[Entries from a data source]
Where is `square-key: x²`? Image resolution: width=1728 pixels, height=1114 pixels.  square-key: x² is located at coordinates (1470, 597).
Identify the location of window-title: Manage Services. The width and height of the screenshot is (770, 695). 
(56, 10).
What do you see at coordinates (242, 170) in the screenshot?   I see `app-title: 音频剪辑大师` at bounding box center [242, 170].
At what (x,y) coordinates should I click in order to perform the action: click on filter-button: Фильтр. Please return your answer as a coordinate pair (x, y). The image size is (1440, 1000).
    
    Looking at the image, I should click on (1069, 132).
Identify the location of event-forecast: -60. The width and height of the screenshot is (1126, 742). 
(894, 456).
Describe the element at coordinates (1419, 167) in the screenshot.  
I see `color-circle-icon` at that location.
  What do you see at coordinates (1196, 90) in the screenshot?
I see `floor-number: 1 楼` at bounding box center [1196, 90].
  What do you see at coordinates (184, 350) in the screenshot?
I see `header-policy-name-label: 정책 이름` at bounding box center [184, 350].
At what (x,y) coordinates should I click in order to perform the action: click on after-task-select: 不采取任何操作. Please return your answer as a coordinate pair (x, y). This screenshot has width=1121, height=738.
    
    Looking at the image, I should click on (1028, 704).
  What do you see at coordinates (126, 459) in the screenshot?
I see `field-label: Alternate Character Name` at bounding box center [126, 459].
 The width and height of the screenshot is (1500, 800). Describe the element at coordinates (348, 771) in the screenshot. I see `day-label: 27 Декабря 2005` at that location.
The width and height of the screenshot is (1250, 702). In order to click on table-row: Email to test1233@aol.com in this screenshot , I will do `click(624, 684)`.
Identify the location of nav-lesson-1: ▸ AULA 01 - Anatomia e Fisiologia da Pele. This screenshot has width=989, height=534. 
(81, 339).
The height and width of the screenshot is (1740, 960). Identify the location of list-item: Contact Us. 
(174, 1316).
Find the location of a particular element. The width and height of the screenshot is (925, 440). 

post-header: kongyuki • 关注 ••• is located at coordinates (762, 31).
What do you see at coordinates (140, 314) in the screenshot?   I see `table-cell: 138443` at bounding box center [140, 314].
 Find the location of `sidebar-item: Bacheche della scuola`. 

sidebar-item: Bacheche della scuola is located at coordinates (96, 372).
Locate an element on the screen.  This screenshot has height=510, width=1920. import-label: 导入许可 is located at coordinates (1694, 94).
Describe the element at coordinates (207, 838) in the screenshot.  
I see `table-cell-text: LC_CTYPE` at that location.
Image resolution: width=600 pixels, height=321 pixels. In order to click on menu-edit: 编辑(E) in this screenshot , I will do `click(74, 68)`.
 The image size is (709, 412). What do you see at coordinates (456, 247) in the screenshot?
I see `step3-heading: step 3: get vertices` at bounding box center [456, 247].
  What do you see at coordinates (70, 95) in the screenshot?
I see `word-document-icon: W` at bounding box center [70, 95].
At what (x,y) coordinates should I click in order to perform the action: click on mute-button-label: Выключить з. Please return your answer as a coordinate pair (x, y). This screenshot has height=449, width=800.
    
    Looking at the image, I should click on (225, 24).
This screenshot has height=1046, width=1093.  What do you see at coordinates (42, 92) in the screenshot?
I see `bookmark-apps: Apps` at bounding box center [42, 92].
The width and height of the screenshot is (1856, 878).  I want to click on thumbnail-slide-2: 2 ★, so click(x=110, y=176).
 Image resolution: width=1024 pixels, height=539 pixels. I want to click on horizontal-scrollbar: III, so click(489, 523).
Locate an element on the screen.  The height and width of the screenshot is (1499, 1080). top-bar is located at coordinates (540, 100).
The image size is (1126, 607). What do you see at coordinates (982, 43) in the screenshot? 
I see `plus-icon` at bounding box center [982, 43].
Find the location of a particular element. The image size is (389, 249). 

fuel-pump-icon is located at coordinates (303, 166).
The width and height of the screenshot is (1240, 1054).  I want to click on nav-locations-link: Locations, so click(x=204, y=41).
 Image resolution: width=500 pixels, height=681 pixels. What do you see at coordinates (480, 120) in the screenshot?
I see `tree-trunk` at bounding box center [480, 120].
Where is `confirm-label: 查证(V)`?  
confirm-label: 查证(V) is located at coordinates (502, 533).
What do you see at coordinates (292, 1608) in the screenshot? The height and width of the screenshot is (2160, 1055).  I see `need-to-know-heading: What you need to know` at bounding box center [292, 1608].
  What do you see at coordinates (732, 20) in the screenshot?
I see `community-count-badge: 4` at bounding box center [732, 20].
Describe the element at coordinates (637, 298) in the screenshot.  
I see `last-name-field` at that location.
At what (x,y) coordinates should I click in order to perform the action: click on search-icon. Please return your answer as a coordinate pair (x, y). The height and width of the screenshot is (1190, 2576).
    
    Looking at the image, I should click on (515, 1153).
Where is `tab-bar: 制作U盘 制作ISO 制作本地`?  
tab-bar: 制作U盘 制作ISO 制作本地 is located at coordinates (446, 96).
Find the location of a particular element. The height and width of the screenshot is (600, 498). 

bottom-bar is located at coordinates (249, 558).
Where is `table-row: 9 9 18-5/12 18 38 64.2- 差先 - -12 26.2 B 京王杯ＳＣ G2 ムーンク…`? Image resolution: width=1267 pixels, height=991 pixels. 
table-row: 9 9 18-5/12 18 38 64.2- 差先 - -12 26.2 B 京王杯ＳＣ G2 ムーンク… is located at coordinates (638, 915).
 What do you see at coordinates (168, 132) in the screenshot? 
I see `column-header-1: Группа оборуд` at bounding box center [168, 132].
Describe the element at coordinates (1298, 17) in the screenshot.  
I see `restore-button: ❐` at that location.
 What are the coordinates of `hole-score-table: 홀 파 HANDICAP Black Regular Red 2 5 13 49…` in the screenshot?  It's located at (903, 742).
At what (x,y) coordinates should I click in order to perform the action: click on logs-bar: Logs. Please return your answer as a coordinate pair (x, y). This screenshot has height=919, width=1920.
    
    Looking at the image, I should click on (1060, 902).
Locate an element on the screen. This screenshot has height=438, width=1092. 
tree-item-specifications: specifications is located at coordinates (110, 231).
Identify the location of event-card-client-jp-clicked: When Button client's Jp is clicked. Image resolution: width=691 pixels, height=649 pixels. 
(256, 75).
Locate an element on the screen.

The problem ▸
Arrange every line of the listing above as a Markdown table with two columns, Row and Line, numbering the rows in order and skipping blank lines.

Response box ▸
| Row | Line |
|---|---|
| 1 | Where is `square-key: x²`? Image resolution: width=1728 pixels, height=1114 pixels.  square-key: x² is located at coordinates (1470, 597). |
| 2 | Identify the location of window-title: Manage Services. The width and height of the screenshot is (770, 695).  |
| 3 | (56, 10). |
| 4 | What do you see at coordinates (242, 170) in the screenshot?   I see `app-title: 音频剪辑大师` at bounding box center [242, 170]. |
| 5 | At what (x,y) coordinates should I click in order to perform the action: click on filter-button: Фильтр. Please return your answer as a coordinate pair (x, y). The image size is (1440, 1000). |
| 6 |     Looking at the image, I should click on (1069, 132). |
| 7 | Identify the location of event-forecast: -60. The width and height of the screenshot is (1126, 742).  |
| 8 | (894, 456). |
| 9 | Describe the element at coordinates (1419, 167) in the screenshot.   |
| 10 | I see `color-circle-icon` at that location. |
| 11 |   What do you see at coordinates (1196, 90) in the screenshot? |
| 12 | I see `floor-number: 1 楼` at bounding box center [1196, 90]. |
| 13 |   What do you see at coordinates (184, 350) in the screenshot? |
| 14 | I see `header-policy-name-label: 정책 이름` at bounding box center [184, 350]. |
| 15 | At what (x,y) coordinates should I click in order to perform the action: click on after-task-select: 不采取任何操作. Please return your answer as a coordinate pair (x, y). This screenshot has width=1121, height=738. |
| 16 |     Looking at the image, I should click on (1028, 704). |
| 17 |   What do you see at coordinates (126, 459) in the screenshot? |
| 18 | I see `field-label: Alternate Character Name` at bounding box center [126, 459]. |
| 19 |  The width and height of the screenshot is (1500, 800). Describe the element at coordinates (348, 771) in the screenshot. I see `day-label: 27 Декабря 2005` at that location. |
| 20 | The width and height of the screenshot is (1250, 702). In order to click on table-row: Email to test1233@aol.com in this screenshot , I will do `click(624, 684)`. |
| 21 | Identify the location of nav-lesson-1: ▸ AULA 01 - Anatomia e Fisiologia da Pele. This screenshot has width=989, height=534.  |
| 22 | (81, 339). |
| 23 | The height and width of the screenshot is (1740, 960). Identify the location of list-item: Contact Us.  |
| 24 | (174, 1316). |
| 25 | Find the location of a particular element. The width and height of the screenshot is (925, 440).  |
| 26 | post-header: kongyuki • 关注 ••• is located at coordinates (762, 31). |
| 27 | What do you see at coordinates (140, 314) in the screenshot?   I see `table-cell: 138443` at bounding box center [140, 314]. |
| 28 |  Find the location of `sidebar-item: Bacheche della scuola`.  |
| 29 | sidebar-item: Bacheche della scuola is located at coordinates (96, 372). |
| 30 | Locate an element on the screen.  This screenshot has height=510, width=1920. import-label: 导入许可 is located at coordinates (1694, 94). |
| 31 | Describe the element at coordinates (207, 838) in the screenshot.   |
| 32 | I see `table-cell-text: LC_CTYPE` at that location. |
| 33 | Image resolution: width=600 pixels, height=321 pixels. In order to click on menu-edit: 编辑(E) in this screenshot , I will do `click(74, 68)`. |
| 34 |  The image size is (709, 412). What do you see at coordinates (456, 247) in the screenshot? |
| 35 | I see `step3-heading: step 3: get vertices` at bounding box center [456, 247]. |
| 36 |   What do you see at coordinates (70, 95) in the screenshot? |
| 37 | I see `word-document-icon: W` at bounding box center [70, 95]. |
| 38 | At what (x,y) coordinates should I click in order to perform the action: click on mute-button-label: Выключить з. Please return your answer as a coordinate pair (x, y). This screenshot has height=449, width=800. |
| 39 |     Looking at the image, I should click on (225, 24). |
| 40 | This screenshot has height=1046, width=1093.  What do you see at coordinates (42, 92) in the screenshot? |
| 41 | I see `bookmark-apps: Apps` at bounding box center [42, 92]. |
| 42 | The width and height of the screenshot is (1856, 878).  I want to click on thumbnail-slide-2: 2 ★, so click(x=110, y=176). |
| 43 |  Image resolution: width=1024 pixels, height=539 pixels. I want to click on horizontal-scrollbar: III, so click(489, 523). |
| 44 | Locate an element on the screen.  The height and width of the screenshot is (1499, 1080). top-bar is located at coordinates (540, 100). |
| 45 | The image size is (1126, 607). What do you see at coordinates (982, 43) in the screenshot?  |
| 46 | I see `plus-icon` at bounding box center [982, 43]. |
| 47 | Find the location of a particular element. The image size is (389, 249).  |
| 48 | fuel-pump-icon is located at coordinates (303, 166). |
| 49 | The width and height of the screenshot is (1240, 1054).  I want to click on nav-locations-link: Locations, so click(x=204, y=41). |
| 50 |  Image resolution: width=500 pixels, height=681 pixels. What do you see at coordinates (480, 120) in the screenshot? |
| 51 | I see `tree-trunk` at bounding box center [480, 120]. |
| 52 | Where is `confirm-label: 查证(V)`?   |
| 53 | confirm-label: 查证(V) is located at coordinates (502, 533). |
| 54 | What do you see at coordinates (292, 1608) in the screenshot? The height and width of the screenshot is (2160, 1055).  I see `need-to-know-heading: What you need to know` at bounding box center [292, 1608]. |
| 55 |   What do you see at coordinates (732, 20) in the screenshot? |
| 56 | I see `community-count-badge: 4` at bounding box center [732, 20]. |
| 57 | Describe the element at coordinates (637, 298) in the screenshot.   |
| 58 | I see `last-name-field` at that location. |
| 59 | At what (x,y) coordinates should I click in order to perform the action: click on search-icon. Please return your answer as a coordinate pair (x, y). The height and width of the screenshot is (1190, 2576). |
| 60 |     Looking at the image, I should click on (515, 1153). |
| 61 | Where is `tab-bar: 制作U盘 制作ISO 制作本地`?   |
| 62 | tab-bar: 制作U盘 制作ISO 制作本地 is located at coordinates (446, 96). |
| 63 | Find the location of a particular element. The height and width of the screenshot is (600, 498).  |
| 64 | bottom-bar is located at coordinates (249, 558). |
| 65 | Where is `table-row: 9 9 18-5/12 18 38 64.2- 差先 - -12 26.2 B 京王杯ＳＣ G2 ムーンク…`? Image resolution: width=1267 pixels, height=991 pixels.  |
| 66 | table-row: 9 9 18-5/12 18 38 64.2- 差先 - -12 26.2 B 京王杯ＳＣ G2 ムーンク… is located at coordinates (638, 915). |
| 67 |  What do you see at coordinates (168, 132) in the screenshot?  |
| 68 | I see `column-header-1: Группа оборуд` at bounding box center [168, 132]. |
| 69 | Describe the element at coordinates (1298, 17) in the screenshot.   |
| 70 | I see `restore-button: ❐` at that location. |
| 71 |  What are the coordinates of `hole-score-table: 홀 파 HANDICAP Black Regular Red 2 5 13 49…` in the screenshot?  It's located at (903, 742). |
| 72 | At what (x,y) coordinates should I click in order to perform the action: click on logs-bar: Logs. Please return your answer as a coordinate pair (x, y). This screenshot has height=919, width=1920. |
| 73 |     Looking at the image, I should click on (1060, 902). |
| 74 | Locate an element on the screen. This screenshot has height=438, width=1092.  |
| 75 | tree-item-specifications: specifications is located at coordinates (110, 231). |
| 76 | Identify the location of event-card-client-jp-clicked: When Button client's Jp is clicked. Image resolution: width=691 pixels, height=649 pixels.  |
| 77 | (256, 75). |
| 78 | Locate an element on the screen. |